A privacy notification is one of several documents required for POPIA compliance. But whereas many of these documents are strictly internal, a privacy notification is provided to customers and other interested parties, explaining how the organisation processes their Personal Information. One of the major themes of POPIA is the promotion of transparency. This is achieved through the condition of openness (section 17 & 18), which require that Data Subjects MUST Bbe informed when their Personal Information is collected.

  1. When Personal Information is collected directly from the Data Subject: The general principle is that the notification cannot take place after the fact; the Data Subject must be informed BEFORE the Personal Information is collected.
  2. When Personal Information is being collected from other sources: The Data Subject must preferably be notified before collection takes place or, if that is not possible, as soon as reasonably pravticable after it has been collected.
  3. When more information is collected from the Data Subject: The Responsible Party do not need to re-notify the Data Subject if both the following requirements are met:
    1. The Personal Information is the same or from the same kind; and
    2. The purpose for processing the Personal Informationm remains the same.
  4. When processing activities change: Re-notification is necessary if –
    1. the change do have an impact on the Data Subject; or
    2. The change would be unexpected or surprising for the Data Subject.
  1. The Responsible Party must take reasonably practicable steps to ensure that the Data Subject is aware of all of the required information. Reasonable practical steps can include –
    1. Section 18 Privacy Notification: The Responsible Party can either –
      1. take the form of a single document which Data Subjects are referred to, or
      2. Data Subjects can be given the applicable notice as and when the Personal Information is collected, for instance an application form.
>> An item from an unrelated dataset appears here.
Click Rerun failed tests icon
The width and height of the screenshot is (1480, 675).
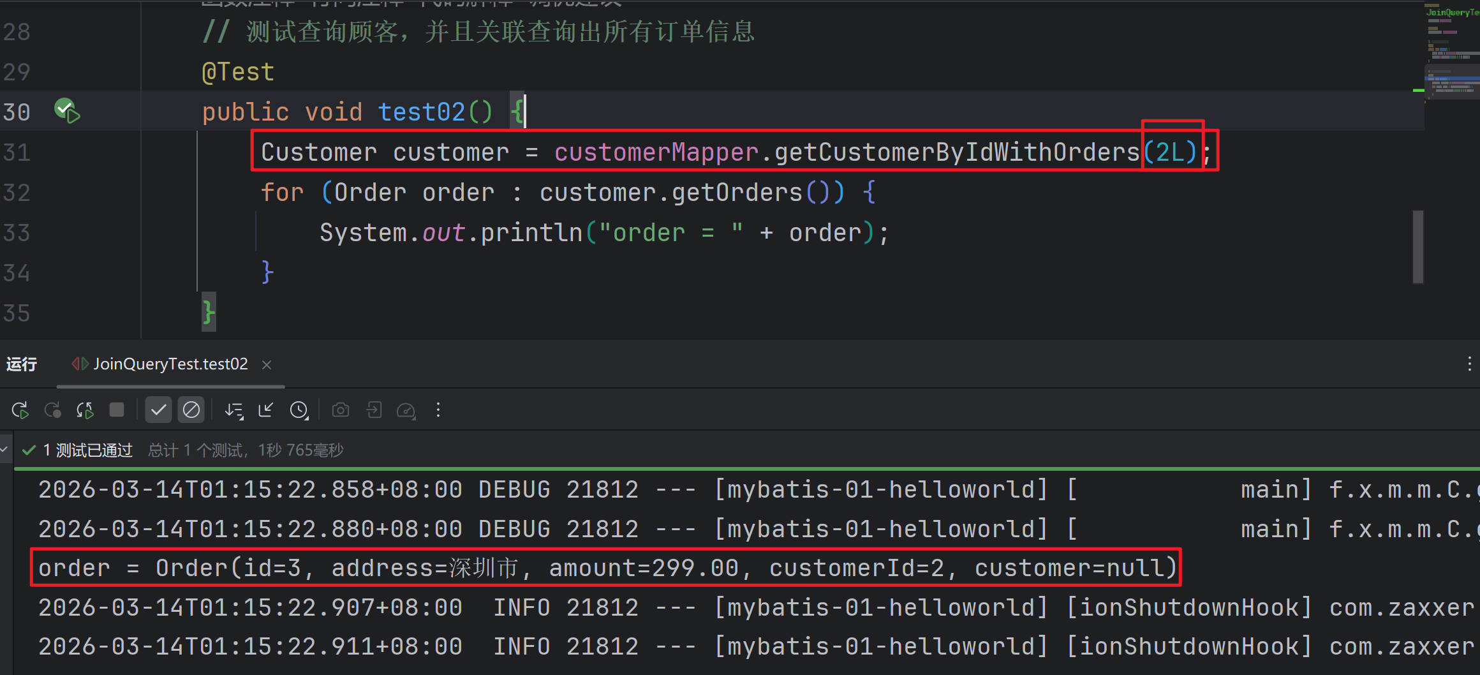click(x=52, y=410)
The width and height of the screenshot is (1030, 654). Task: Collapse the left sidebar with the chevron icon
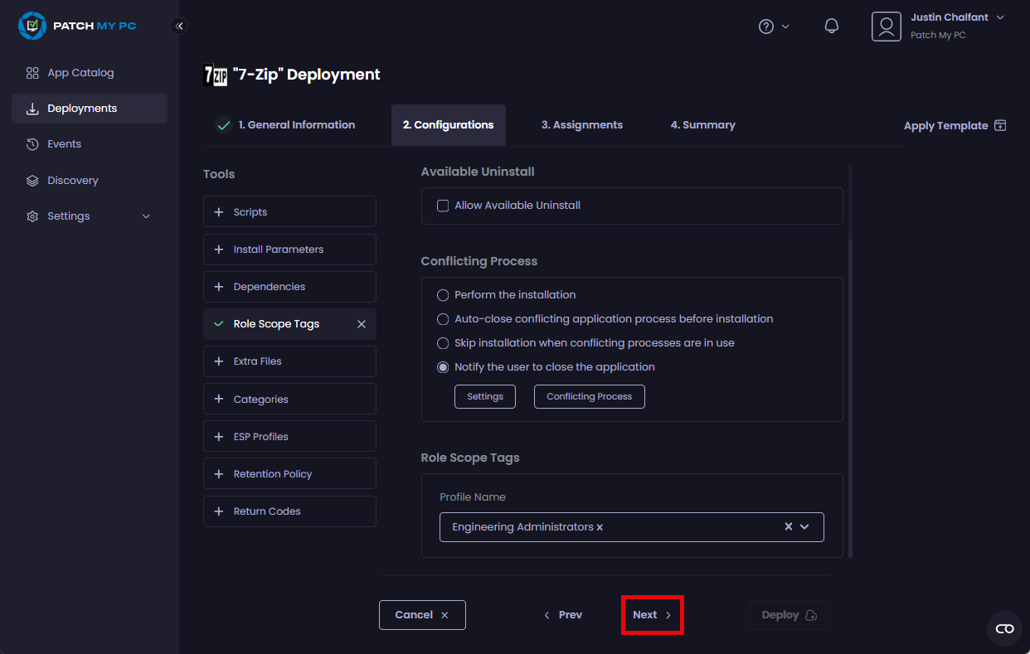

    2. Hard copy/ paper environment: For example when entering into contracts by postal means: written explanations, leaflets, information in contractual documentation, cartoons, infographics or flowcharts.
    3. Telephonic environment: Oral explanations by a real person to allow interaction and questions to be answered or automated or pre-recorded information with options to hear further more detailed information.
    4. Person to person environment: Such as responding to opinion polls, registering in person for a service: oral explanations or written explanations provided in hard or soft copy format.
    5. “Real-life” environment with CCTV/ drone recording: Visible boards containing the information, public signage, public information campaigns or newspaper/ media notices.